[DIRECTION] Render the listing below as a Markdown table, from its first line through the line containing "Action: tap(240, 79)", both included. Use the columns No. and Text, numbering each row and omitting blank lines.

[RECORDS SUPPLIED]
•••
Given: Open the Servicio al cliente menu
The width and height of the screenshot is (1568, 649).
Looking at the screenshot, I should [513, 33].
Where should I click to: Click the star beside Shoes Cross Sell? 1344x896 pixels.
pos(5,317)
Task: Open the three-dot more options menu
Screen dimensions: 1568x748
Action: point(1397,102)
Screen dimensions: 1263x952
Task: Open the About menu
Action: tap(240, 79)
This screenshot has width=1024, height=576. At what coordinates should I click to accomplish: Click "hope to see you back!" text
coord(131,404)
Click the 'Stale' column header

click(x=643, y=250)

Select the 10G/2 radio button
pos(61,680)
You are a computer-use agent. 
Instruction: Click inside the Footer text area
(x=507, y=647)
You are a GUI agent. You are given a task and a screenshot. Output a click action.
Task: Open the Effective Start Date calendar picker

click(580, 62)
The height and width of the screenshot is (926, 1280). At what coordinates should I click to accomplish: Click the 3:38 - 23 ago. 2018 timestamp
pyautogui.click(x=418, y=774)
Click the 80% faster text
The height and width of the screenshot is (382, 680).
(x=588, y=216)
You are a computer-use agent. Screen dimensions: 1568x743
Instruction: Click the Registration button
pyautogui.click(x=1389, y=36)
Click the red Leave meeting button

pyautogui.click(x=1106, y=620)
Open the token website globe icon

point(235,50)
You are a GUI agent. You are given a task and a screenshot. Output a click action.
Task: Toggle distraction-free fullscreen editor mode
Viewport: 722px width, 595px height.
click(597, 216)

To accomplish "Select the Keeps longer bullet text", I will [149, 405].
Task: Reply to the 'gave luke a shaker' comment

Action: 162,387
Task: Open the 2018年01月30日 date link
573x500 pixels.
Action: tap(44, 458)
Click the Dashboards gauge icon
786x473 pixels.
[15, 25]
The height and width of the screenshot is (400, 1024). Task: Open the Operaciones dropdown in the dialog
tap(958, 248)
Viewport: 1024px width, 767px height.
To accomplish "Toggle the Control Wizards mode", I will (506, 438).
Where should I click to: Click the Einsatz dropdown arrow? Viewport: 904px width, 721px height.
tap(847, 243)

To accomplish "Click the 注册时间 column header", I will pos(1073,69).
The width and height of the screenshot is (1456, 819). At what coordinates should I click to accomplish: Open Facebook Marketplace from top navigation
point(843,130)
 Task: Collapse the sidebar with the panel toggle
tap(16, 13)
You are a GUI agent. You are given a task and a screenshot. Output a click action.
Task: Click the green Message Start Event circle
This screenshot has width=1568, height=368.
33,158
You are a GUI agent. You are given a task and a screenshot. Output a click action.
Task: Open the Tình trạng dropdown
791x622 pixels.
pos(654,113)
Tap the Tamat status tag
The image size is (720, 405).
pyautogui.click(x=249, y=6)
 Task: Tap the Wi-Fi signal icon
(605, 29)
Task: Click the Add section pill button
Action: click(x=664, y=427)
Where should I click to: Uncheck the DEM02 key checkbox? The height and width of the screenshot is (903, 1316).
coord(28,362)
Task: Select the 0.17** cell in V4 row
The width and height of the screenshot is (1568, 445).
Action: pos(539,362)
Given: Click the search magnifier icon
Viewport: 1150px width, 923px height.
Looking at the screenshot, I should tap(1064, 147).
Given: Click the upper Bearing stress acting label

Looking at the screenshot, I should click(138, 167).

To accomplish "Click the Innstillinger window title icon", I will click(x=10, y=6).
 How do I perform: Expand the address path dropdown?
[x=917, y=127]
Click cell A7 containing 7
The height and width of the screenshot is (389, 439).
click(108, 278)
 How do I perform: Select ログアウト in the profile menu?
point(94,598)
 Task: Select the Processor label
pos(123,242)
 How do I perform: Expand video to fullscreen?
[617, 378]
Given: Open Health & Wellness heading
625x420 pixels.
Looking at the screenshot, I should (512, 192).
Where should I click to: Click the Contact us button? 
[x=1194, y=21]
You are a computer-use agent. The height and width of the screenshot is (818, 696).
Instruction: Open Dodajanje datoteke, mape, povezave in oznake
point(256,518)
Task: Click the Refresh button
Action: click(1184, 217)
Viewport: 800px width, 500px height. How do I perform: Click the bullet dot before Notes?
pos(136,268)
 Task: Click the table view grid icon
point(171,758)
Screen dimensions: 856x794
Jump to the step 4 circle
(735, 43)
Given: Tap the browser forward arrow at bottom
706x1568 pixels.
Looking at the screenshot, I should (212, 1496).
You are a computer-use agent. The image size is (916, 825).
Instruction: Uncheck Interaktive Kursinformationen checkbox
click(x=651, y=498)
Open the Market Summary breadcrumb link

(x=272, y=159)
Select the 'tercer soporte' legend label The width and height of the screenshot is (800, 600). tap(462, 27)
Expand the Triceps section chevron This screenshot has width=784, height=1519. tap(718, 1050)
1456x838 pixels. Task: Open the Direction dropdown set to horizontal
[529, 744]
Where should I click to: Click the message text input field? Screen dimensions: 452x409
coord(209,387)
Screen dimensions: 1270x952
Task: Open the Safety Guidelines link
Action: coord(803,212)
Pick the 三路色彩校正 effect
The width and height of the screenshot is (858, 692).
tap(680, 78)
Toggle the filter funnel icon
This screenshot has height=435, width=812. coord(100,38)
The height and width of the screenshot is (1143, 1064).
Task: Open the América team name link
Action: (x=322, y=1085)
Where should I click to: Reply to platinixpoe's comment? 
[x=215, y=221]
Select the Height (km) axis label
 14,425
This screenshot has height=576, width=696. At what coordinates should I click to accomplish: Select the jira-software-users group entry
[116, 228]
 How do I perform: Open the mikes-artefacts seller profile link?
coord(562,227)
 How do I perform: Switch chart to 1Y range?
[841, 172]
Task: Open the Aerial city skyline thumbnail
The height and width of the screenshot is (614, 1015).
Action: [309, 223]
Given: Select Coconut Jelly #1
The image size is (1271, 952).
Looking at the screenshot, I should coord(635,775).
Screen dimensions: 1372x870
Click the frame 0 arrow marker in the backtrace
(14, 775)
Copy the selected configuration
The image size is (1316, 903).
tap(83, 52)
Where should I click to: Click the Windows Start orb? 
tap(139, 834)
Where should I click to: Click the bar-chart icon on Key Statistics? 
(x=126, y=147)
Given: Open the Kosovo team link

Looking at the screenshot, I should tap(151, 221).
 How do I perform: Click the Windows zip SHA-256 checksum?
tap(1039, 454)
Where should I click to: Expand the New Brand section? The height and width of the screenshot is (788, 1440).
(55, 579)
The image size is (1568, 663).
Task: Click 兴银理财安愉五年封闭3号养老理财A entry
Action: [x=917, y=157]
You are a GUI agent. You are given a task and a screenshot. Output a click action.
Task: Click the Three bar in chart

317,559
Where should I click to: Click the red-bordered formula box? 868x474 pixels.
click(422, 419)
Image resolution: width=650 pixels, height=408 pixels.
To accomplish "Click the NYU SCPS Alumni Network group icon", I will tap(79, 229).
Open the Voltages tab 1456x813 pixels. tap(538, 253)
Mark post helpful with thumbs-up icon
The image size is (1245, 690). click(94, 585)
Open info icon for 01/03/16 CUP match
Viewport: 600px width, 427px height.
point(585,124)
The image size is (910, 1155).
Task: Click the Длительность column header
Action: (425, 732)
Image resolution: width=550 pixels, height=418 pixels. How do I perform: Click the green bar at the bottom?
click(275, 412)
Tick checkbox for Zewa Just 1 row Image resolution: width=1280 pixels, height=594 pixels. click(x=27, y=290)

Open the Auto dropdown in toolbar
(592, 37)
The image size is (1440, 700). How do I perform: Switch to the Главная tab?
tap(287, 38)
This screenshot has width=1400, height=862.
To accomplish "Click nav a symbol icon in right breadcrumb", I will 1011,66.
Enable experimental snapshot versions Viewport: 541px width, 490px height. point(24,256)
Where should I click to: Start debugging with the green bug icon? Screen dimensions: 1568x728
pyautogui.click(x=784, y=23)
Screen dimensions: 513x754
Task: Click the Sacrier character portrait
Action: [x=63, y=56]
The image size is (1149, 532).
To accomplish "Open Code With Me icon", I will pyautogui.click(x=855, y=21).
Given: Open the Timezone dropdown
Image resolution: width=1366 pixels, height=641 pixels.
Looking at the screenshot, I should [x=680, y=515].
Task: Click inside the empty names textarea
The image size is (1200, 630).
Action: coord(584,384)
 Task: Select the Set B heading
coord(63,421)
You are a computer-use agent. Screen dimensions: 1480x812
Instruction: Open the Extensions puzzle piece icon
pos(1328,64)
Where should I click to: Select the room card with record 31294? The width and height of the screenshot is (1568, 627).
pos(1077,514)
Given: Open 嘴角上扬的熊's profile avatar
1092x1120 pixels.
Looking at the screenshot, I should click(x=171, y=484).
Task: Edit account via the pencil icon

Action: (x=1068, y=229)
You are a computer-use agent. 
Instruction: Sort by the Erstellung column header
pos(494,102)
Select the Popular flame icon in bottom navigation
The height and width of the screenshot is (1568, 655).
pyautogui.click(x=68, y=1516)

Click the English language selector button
•••
[SOLUTION TO THE PROBLEM]
| No. | Text |
|---|---|
| 1 | Given: Open the Servicio al cliente menu |
| 2 | The width and height of the screenshot is (1568, 649). |
| 3 | Looking at the screenshot, I should [513, 33]. |
| 4 | Where should I click to: Click the star beside Shoes Cross Sell? 1344x896 pixels. |
| 5 | pos(5,317) |
| 6 | Task: Open the three-dot more options menu |
| 7 | Screen dimensions: 1568x748 |
| 8 | Action: point(1397,102) |
| 9 | Screen dimensions: 1263x952 |
| 10 | Task: Open the About menu |
| 11 | Action: tap(240, 79) |